What needs to be done ->
Look through the records that follow and state how many lines hold the word "Image", without adding anything.
--- Exercise material ---
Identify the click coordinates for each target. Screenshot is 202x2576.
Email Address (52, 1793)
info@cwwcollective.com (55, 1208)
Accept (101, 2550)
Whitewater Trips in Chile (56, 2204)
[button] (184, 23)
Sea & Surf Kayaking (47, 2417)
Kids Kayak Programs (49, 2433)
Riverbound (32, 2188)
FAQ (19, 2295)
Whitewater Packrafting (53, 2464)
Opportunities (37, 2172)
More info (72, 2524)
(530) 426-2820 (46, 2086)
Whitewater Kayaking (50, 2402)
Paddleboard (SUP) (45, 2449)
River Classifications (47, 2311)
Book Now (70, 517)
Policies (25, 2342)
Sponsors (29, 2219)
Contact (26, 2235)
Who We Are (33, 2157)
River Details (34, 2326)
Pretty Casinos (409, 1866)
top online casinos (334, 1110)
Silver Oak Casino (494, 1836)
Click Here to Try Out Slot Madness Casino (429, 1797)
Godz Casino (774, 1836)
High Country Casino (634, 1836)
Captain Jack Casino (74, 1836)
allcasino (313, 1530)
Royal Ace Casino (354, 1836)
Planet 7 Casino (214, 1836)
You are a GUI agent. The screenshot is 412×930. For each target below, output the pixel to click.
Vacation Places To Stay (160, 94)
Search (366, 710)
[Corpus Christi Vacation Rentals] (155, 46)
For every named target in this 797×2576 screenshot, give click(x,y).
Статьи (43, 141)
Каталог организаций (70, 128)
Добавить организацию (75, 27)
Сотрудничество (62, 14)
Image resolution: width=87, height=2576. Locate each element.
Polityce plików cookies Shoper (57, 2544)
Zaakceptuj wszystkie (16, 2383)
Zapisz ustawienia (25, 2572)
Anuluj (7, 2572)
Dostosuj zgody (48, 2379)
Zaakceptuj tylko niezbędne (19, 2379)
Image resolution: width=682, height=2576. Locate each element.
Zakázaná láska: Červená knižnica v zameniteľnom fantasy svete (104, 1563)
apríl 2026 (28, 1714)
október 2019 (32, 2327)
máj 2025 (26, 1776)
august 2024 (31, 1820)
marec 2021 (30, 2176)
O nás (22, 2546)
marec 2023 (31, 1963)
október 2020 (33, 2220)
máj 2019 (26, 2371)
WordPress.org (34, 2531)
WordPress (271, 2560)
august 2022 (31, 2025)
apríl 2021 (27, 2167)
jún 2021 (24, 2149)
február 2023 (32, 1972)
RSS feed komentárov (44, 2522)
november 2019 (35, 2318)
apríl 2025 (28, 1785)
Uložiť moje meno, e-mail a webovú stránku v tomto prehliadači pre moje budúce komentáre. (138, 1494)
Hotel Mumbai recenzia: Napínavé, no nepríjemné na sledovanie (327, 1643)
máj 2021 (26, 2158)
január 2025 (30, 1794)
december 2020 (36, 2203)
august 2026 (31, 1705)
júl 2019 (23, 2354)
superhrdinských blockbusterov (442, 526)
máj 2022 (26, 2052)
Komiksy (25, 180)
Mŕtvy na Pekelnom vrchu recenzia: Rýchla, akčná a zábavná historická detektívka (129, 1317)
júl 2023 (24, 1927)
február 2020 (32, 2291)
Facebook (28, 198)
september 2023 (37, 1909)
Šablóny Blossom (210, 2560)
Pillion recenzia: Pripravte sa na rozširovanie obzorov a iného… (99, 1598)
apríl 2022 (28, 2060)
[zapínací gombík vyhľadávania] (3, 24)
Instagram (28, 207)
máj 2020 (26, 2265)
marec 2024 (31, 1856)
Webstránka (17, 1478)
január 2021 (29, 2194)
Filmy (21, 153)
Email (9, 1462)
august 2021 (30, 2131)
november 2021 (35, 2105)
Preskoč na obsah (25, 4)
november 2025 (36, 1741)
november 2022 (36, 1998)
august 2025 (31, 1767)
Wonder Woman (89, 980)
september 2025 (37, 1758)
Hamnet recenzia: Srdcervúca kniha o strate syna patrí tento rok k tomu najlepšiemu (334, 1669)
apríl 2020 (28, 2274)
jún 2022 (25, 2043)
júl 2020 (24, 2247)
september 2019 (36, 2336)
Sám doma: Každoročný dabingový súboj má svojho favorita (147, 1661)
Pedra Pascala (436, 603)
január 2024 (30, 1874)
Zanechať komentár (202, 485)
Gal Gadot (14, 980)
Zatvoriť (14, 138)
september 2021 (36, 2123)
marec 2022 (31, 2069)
---
Solution below ->
2